● **What this task involves**:
Copy the listing below word for word, leaving out the pictures.

━━━━━ Supplied records ━━━━━

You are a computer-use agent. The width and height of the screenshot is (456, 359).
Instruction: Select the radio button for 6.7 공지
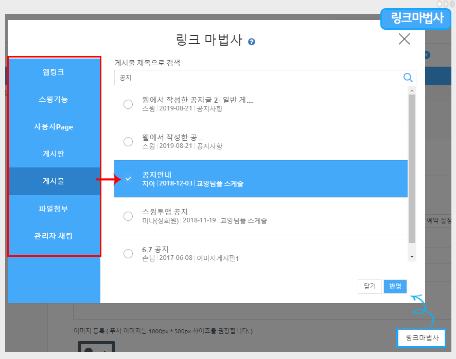click(128, 254)
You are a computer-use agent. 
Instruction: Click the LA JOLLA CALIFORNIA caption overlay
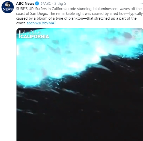tap(34, 34)
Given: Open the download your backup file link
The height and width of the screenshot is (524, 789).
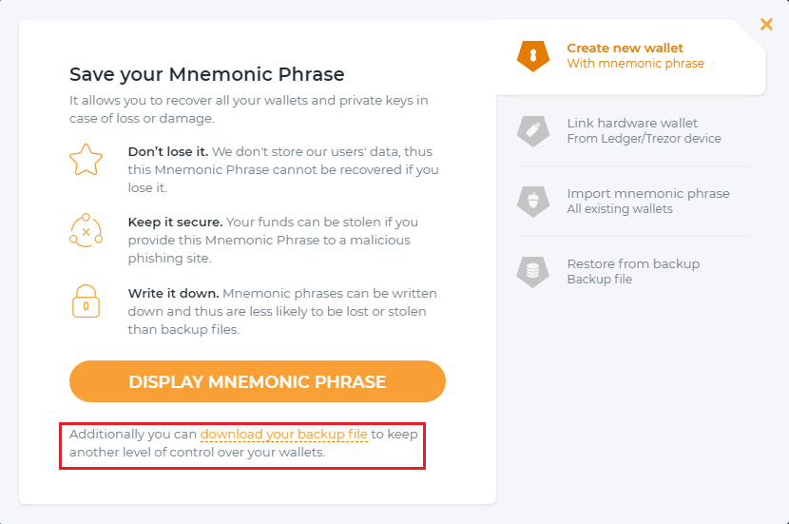Looking at the screenshot, I should [x=283, y=435].
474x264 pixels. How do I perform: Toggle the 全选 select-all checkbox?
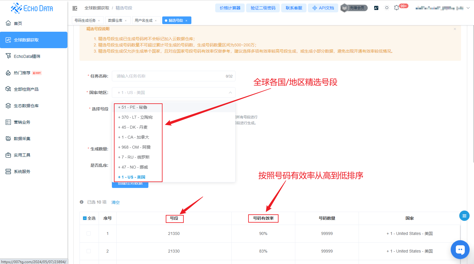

━━━━━

● **Answer in full**:
You are a computer-use agent. The width and height of the screenshot is (456, 359).
Instruction: Select the radio button for 6.7 공지
click(128, 254)
You are a computer-use agent. 
Instruction: Click the LA JOLLA CALIFORNIA caption overlay
tap(34, 34)
Given: Open the download your backup file link
The height and width of the screenshot is (524, 789).
Looking at the screenshot, I should [x=283, y=435].
474x264 pixels. How do I perform: Toggle the 全选 select-all checkbox?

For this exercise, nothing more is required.